En considération de sa situation particulière, notamment de son âge (31 ans) et de son ancienneté au moment de la rupture, des circonstances de celle-ci, de son salaire mensuel brut de 2 583,33 euros, de sa capacité à retrouver un emploi compte tenu de sa formation (il est justifié d’une inscription à Pôle emploi à compter du 26 juillet 2020 et du versement d’allocations à compter du 22 octobre 2020 mais d’aucune recherche d’emploi), il y a lieu de condamner la société [1] à verser à M. [N] la somme de 7 750 euros à titre d’indemnité pour licenciement sans cause réelle et sérieuse, le jugement étant infirmé en ce sens.
Les dispositions du jugement déféré relatives aux frais irrépétibles et dépens seront confirmées.
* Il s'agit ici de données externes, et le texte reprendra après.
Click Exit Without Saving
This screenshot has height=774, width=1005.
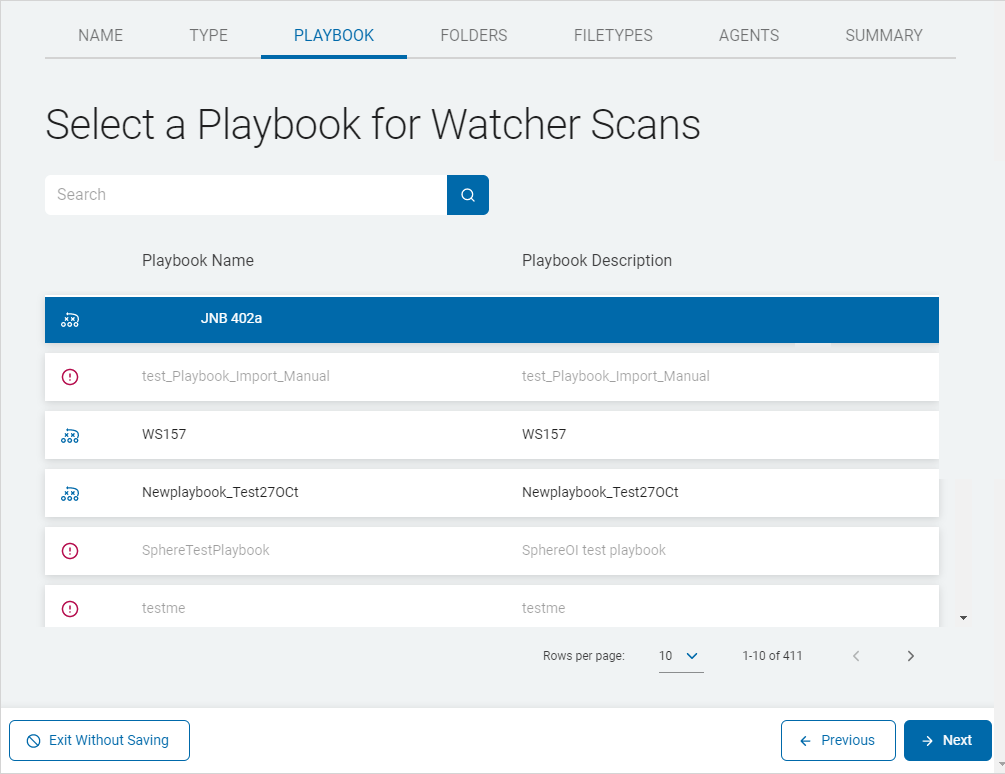pos(99,740)
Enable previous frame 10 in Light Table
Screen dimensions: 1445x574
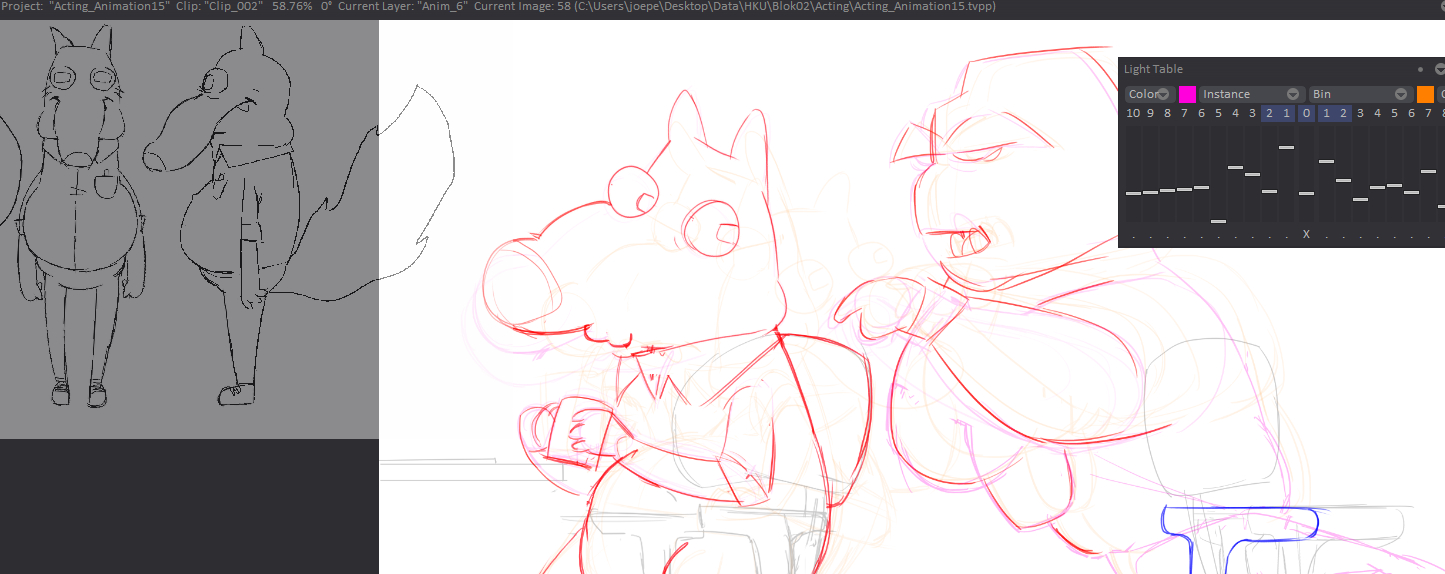[1133, 113]
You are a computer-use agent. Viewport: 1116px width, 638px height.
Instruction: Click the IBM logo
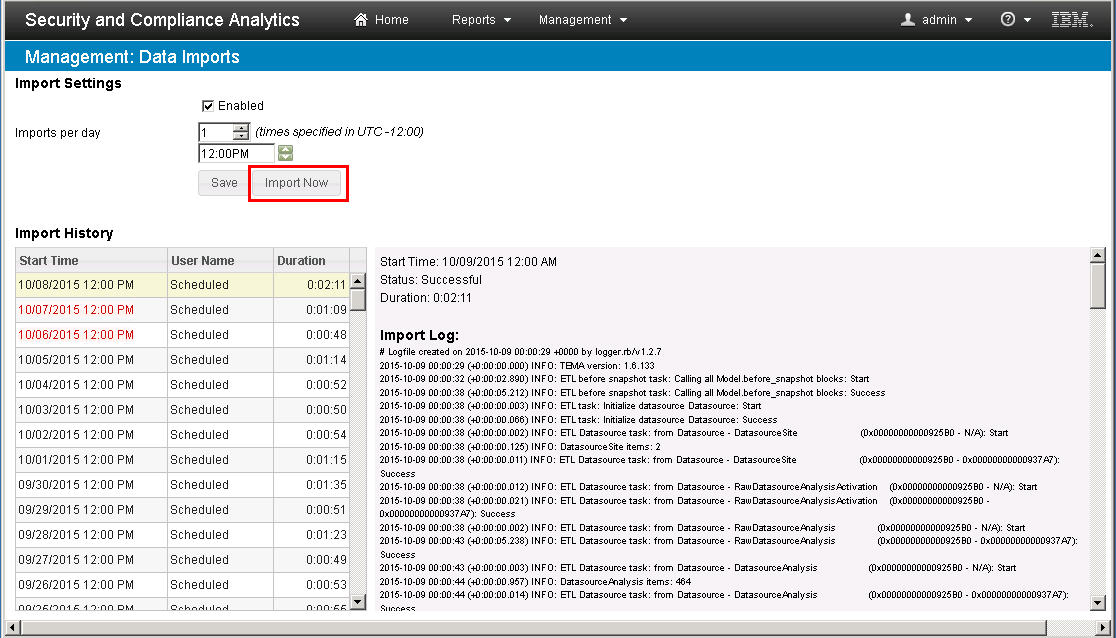(x=1072, y=20)
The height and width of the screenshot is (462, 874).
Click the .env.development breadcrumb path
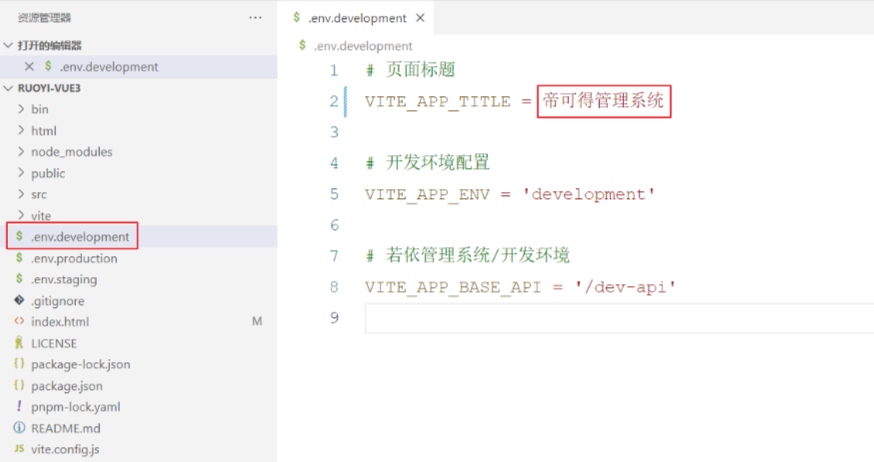click(362, 46)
La société [1], partie qui succombe au sens de l’article 696 du code de procédure civile, sera déboutée de sa demande en indemnisation de ses frais irrépétibles et condamnée à payer à M. [N] la somme de 300 euros sur le fondement des dispositions de l’article 700 du code de procédure civile et ce, en sus des entiers dépens d’appel.
PAR CES MOTIFS,
La cour,
Statuant contradictoirement et publiquement par mise à disposition au greffe, les parties ayant été préalablement avisées dans les conditions de l’article 450 du code de procédure civile;
Dit irrecevable la prétention d’infirmation du chef de jugement ayant débouté M. [N] la demande de dommages-intérêts pour discrimination syndicale ;
Dans la limite de la dévolution,
Infirme le jugement s’agissant du montant de l’indemnité allouée pour licenciement sans cause réelle et sérieuse ;
Statuant à nouveau,
Condamne la société [1] à payer à M. [N] la somme de 7 750 euros à titre de dommages-intérêts pour licenciement sans cause réelle et sérieuse ;
Rappelle que les sommes allouées par la cour sont exprimées en brut ;
Dit que les intérêts au taux légal sur les créances de nature indemnitaires courent à compter de ce jour ;
Y ajoutant,
Condamne M. [N] aux dépens de l’appel ;
Condamne la société [1] à verser à M. [N] la somme de 300 euros au titre de l’article 700 du code de procédure civile.